### Goal of the exercise
In the records below, find the line holding "The width and height of the screenshot is (1043, 587)." and the line holding "You are a computer-use agent. The". Set down both, with every line between them, exactly.

[Data extracted from a collection]
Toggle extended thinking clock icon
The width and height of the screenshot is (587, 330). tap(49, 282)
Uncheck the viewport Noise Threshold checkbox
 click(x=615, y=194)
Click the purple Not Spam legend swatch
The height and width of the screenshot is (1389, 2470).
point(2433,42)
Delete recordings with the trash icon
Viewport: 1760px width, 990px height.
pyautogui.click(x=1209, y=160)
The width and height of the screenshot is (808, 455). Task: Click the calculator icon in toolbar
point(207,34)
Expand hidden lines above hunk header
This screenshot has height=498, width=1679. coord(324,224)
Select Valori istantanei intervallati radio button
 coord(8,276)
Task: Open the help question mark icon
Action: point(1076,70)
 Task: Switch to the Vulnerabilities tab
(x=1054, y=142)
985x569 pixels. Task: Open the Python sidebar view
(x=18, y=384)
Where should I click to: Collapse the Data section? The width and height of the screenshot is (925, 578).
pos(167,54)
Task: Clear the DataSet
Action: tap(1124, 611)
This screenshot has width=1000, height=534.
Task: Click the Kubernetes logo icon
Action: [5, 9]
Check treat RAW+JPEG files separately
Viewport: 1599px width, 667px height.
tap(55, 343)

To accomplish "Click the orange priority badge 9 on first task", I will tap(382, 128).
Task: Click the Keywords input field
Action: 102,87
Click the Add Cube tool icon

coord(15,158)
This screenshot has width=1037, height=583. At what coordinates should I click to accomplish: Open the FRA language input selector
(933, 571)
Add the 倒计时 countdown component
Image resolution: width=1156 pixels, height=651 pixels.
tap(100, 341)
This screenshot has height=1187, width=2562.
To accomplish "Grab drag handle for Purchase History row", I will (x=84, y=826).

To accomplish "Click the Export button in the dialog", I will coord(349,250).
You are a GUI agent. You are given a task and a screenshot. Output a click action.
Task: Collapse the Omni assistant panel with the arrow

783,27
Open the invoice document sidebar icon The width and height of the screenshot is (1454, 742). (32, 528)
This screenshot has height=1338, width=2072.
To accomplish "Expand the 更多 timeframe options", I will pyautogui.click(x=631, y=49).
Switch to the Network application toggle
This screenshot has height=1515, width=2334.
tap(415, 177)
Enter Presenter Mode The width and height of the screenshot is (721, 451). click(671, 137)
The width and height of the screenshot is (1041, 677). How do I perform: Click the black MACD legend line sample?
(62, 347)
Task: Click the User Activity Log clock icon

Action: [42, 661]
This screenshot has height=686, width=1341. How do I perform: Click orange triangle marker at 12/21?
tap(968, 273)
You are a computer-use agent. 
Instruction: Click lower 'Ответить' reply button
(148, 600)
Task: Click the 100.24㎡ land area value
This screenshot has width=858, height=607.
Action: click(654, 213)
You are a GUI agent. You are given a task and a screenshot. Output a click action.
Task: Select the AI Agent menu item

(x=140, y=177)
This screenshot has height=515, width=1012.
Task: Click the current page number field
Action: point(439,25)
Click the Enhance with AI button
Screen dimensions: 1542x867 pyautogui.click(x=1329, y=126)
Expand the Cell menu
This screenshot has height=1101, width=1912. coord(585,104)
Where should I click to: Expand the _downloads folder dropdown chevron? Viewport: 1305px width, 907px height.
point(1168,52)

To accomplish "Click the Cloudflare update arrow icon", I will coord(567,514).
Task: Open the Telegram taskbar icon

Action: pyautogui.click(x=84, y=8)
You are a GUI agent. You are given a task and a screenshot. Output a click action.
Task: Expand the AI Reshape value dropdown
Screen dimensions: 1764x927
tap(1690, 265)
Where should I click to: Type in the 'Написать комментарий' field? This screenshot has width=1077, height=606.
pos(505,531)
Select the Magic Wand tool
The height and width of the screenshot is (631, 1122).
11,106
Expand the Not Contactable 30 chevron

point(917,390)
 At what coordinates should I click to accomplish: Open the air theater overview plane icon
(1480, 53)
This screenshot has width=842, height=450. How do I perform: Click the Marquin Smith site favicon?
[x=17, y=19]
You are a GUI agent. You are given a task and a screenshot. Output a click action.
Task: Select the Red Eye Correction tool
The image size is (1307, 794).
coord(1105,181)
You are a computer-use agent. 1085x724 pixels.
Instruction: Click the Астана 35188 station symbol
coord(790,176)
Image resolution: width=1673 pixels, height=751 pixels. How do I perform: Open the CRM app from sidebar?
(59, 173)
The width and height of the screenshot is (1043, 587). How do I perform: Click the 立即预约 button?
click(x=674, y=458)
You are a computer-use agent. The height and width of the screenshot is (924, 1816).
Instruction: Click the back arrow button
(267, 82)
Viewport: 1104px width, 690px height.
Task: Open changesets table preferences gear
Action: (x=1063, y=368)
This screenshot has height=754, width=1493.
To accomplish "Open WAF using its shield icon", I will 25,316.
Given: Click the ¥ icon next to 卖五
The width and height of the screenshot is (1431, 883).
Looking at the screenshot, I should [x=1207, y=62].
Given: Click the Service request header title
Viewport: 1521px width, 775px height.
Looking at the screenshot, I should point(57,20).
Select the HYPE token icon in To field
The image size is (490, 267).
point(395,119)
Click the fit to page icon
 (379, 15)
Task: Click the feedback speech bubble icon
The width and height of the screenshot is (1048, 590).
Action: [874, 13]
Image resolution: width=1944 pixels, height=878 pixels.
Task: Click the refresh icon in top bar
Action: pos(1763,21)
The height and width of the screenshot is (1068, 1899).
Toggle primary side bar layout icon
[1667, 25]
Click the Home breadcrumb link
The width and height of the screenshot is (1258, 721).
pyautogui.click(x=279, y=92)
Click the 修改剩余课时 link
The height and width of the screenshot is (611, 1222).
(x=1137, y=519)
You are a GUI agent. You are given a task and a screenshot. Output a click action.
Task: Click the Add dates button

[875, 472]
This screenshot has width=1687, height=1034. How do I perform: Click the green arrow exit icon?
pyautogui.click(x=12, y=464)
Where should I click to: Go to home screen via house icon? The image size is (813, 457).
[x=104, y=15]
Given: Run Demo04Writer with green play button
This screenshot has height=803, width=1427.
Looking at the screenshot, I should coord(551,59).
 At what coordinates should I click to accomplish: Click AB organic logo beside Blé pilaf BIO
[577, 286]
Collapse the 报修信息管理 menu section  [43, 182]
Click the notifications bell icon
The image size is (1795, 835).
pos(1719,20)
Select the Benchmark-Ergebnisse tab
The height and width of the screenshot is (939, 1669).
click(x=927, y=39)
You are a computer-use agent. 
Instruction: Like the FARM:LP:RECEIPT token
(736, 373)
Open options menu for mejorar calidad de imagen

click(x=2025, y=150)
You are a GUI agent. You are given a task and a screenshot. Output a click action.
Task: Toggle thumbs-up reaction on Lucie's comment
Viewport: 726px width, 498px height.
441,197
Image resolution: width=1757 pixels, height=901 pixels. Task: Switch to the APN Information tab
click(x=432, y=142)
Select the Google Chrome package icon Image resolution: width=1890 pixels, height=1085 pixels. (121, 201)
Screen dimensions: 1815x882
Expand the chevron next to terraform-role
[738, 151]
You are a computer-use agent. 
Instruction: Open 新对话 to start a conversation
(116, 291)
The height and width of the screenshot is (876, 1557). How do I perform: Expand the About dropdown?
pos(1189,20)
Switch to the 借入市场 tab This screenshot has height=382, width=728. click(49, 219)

### Response to the task
The width and height of the screenshot is (1043, 587). How do I perform: Click the 立即预约 button?
click(x=674, y=458)
You are a computer-use agent. The height and width of the screenshot is (924, 1816).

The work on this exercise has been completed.